Absent any more last-minute surprises, officials will announce Thursday that the new eastern span of the Bay Bridge will open in September, perhaps as early as Labor Day weekend.
The discussion has moved from picking a date when the project is completed to selecting a time when the new span will be safer for traffic than the one it will replace.
In other words, nearly 24 years after the Loma Prieta earthquake and more than $6 billion later, the bridge will open because it's better than what we have. Talk about a low bar.
There will be no costly public party because there isn't time. Never mind that the fete originally planned would have been an extravagant waste of public funds. Never mind that there really isn't much to celebrate.
From start to finish, this has been a fiasco. It began with years of political haggling over the design. It concluded with scrambling to repair costly mistakes caused by Caltrans incompetence.
Heads should roll at the state transportation department. That probably won't happen because Gov. Jerry Brown seems to think that these were just problems typical of a major project -- that these sorts of things just happen, although he used somewhat saltier language.
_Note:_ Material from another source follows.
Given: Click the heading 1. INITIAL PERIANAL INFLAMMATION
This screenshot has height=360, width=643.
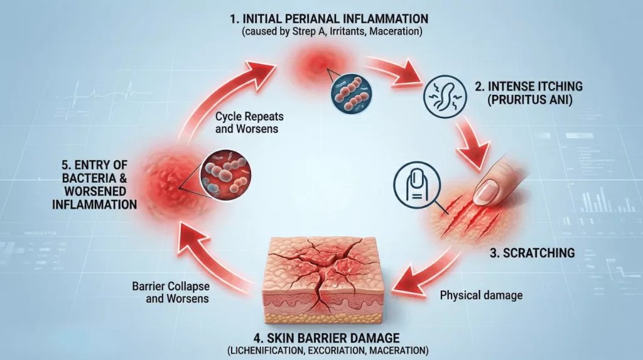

Actually, things go wrong when an insular, bureaucratic agency ignores advice of experts and proceeds on autopilot while attempting to build a structure in a way that has never been tried before.
Perhaps more than ever before, Caltrans' well-known shortcomings have been put on full display. Its director, Malcolm Dougherty, has become a poster child for what's wrong at the agency, evading questions and providing contradictory answers when he does respond.
It shouldn't be forgotten that this sad saga is not over. The bridge will open only after the installation of temporary shims to make up for the earthquake strength lost when critical rods broke during construction. The permanent fix is still months away.
Meanwhile, it seems certain that faulty metals selection will necessitate costly extra monitoring and maintenance over the life of the span. And key questions about the steel tendons critical to the structural integrity of the roadway remain unanswered.
Like other concerns raised by outside experts, the questions about the tendons have been dismissed by Caltrans officials without adequate explanation. They've even ignored inquiries by members of the Metropolitan Transportation Commission. Agency leaders seem to think they know best -- and want everyone else to just trust them.
We've just seen how well that works out.